- Given exercise a
Can you reproduce the essay on eating one's prejudices in full, word for word?

- Reading text
Eating My Prejudices

One of the best things an artist can do is make me eat my prejudices. This doesn’t mean writing tolerance-propaganda; art designed to coerce usually puts me on guard and actually turns me against the thesis. Rather, I adore things of a type I usually dislike that are done so well that I am forced to concede. By rendering me a happy hypocrite, my whole stand softens.

I’ve never liked poetry. For the two halves of my life it’s either looked gimmicky or simply like poorly paragraphed prose. I lack the ability to scan, which deadens some of the effect, and even in Shakespeare’s sonnets I never saw much enviable application of language. Intellectually, striving for rhythm only gets in the way of clear description and establishing atmosphere. It forces patterns where my storytelling instincts never needed them. Where there were great storytellers, like Homer and Dante, I was mostly putting up with secondhand meters to get to the meaty stories – and most poetry was not trying to deliver a Homeric narrative. So much of what I consumed was vague and interpretable, hiding in the safety of audience projection. As Christopher Miller used to tell my classes, “Poetry is the only art form that muddies its waters for the illusion of depth.”

You can tell this guy loved what he did.

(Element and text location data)
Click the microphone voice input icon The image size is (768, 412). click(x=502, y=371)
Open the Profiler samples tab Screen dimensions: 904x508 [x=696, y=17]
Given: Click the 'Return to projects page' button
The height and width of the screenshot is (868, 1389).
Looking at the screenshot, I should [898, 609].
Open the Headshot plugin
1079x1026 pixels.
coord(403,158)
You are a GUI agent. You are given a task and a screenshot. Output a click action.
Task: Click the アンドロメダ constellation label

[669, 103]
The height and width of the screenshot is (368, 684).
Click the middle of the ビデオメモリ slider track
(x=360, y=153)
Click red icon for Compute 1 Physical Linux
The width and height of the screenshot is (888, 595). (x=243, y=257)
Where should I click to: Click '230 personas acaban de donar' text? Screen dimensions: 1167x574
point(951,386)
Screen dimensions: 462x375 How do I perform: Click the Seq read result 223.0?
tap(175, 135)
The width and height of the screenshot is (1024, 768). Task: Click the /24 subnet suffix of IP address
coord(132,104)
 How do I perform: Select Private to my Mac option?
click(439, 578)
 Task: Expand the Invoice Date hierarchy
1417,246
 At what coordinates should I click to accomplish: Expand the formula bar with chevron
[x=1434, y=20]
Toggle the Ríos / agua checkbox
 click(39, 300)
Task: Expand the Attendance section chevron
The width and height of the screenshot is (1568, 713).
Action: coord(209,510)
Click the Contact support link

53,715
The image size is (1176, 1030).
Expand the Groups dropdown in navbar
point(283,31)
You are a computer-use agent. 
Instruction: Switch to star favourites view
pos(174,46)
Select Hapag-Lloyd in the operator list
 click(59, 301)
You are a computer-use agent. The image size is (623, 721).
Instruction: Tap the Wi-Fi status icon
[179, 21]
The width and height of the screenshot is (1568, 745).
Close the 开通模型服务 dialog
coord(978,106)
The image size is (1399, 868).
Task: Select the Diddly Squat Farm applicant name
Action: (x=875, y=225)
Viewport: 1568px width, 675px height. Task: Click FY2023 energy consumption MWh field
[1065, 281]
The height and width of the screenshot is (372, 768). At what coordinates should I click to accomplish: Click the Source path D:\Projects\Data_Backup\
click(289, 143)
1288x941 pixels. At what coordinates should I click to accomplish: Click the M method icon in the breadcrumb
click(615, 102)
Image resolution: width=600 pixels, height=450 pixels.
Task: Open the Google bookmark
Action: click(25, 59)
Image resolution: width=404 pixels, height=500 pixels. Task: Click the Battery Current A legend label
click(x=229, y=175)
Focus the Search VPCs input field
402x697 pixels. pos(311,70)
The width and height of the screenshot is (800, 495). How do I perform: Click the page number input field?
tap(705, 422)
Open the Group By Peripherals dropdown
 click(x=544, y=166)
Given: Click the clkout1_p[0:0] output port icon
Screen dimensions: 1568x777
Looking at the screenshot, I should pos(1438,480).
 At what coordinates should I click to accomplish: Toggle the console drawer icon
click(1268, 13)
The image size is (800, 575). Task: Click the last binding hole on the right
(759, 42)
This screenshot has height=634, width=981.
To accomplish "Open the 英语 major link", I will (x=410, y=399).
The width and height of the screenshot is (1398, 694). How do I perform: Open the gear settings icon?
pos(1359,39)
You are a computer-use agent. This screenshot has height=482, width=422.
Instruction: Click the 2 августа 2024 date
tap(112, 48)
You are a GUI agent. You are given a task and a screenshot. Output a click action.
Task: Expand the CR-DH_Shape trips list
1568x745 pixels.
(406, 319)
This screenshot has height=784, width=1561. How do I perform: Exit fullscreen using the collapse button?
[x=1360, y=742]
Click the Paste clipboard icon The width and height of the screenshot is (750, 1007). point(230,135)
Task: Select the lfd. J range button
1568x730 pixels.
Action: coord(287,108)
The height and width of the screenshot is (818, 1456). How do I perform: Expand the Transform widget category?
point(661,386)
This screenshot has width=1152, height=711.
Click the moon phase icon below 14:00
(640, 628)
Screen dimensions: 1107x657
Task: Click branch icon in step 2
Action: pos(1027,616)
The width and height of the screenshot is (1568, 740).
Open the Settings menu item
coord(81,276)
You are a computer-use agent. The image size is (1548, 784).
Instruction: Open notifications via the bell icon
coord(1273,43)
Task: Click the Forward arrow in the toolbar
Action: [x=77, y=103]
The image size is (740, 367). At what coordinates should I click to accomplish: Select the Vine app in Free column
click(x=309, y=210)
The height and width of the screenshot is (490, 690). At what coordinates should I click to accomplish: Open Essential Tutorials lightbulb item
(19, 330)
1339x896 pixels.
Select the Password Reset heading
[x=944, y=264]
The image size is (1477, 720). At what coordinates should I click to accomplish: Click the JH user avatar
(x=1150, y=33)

- Given exercise b
Can you write out the records from the line containing "The image size is (800, 575)." through the end of the records, both ends included, word for word?

- Expected answer a
Eating My Prejudices

One of the best things an artist can do is make me eat my prejudices. This doesn’t mean writing tolerance-propaganda; art designed to coerce usually puts me on guard and actually turns me against the thesis. Rather, I adore things of a type I usually dislike that are done so well that I am forced to concede. By rendering me a happy hypocrite, my whole stand softens.

I’ve never liked poetry. For the two halves of my life it’s either looked gimmicky or simply like poorly paragraphed prose. I lack the ability to scan, which deadens some of the effect, and even in Shakespeare’s sonnets I never saw much enviable application of language. Intellectually, striving for rhythm only gets in the way of clear description and establishing atmosphere. It forces patterns where my storytelling instincts never needed them. Where there were great storytellers, like Homer and Dante, I was mostly putting up with secondhand meters to get to the meaty stories – and most poetry was not trying to deliver a Homeric narrative. So much of what I consumed was vague and interpretable, hiding in the safety of audience projection. As Christopher Miller used to tell my classes, “Poetry is the only art form that muddies its waters for the illusion of depth.”

You can tell this guy loved what he did.

- Expected answer b
The image size is (800, 575). Task: Click the last binding hole on the right
(759, 42)
This screenshot has height=634, width=981.
To accomplish "Open the 英语 major link", I will (x=410, y=399).
The width and height of the screenshot is (1398, 694). How do I perform: Open the gear settings icon?
pos(1359,39)
You are a computer-use agent. This screenshot has height=482, width=422.
Instruction: Click the 2 августа 2024 date
tap(112, 48)
You are a GUI agent. You are given a task and a screenshot. Output a click action.
Task: Expand the CR-DH_Shape trips list
1568x745 pixels.
(406, 319)
This screenshot has height=784, width=1561. How do I perform: Exit fullscreen using the collapse button?
[x=1360, y=742]
Click the Paste clipboard icon The width and height of the screenshot is (750, 1007). point(230,135)
Task: Select the lfd. J range button
1568x730 pixels.
Action: coord(287,108)
The height and width of the screenshot is (818, 1456). How do I perform: Expand the Transform widget category?
point(661,386)
This screenshot has width=1152, height=711.
Click the moon phase icon below 14:00
(640, 628)
Screen dimensions: 1107x657
Task: Click branch icon in step 2
Action: pos(1027,616)
The width and height of the screenshot is (1568, 740).
Open the Settings menu item
coord(81,276)
You are a computer-use agent. The image size is (1548, 784).
Instruction: Open notifications via the bell icon
coord(1273,43)
Task: Click the Forward arrow in the toolbar
Action: [x=77, y=103]
The image size is (740, 367). At what coordinates should I click to accomplish: Select the Vine app in Free column
click(x=309, y=210)
The height and width of the screenshot is (490, 690). At what coordinates should I click to accomplish: Open Essential Tutorials lightbulb item
(19, 330)
1339x896 pixels.
Select the Password Reset heading
[x=944, y=264]
The image size is (1477, 720). At what coordinates should I click to accomplish: Click the JH user avatar
(x=1150, y=33)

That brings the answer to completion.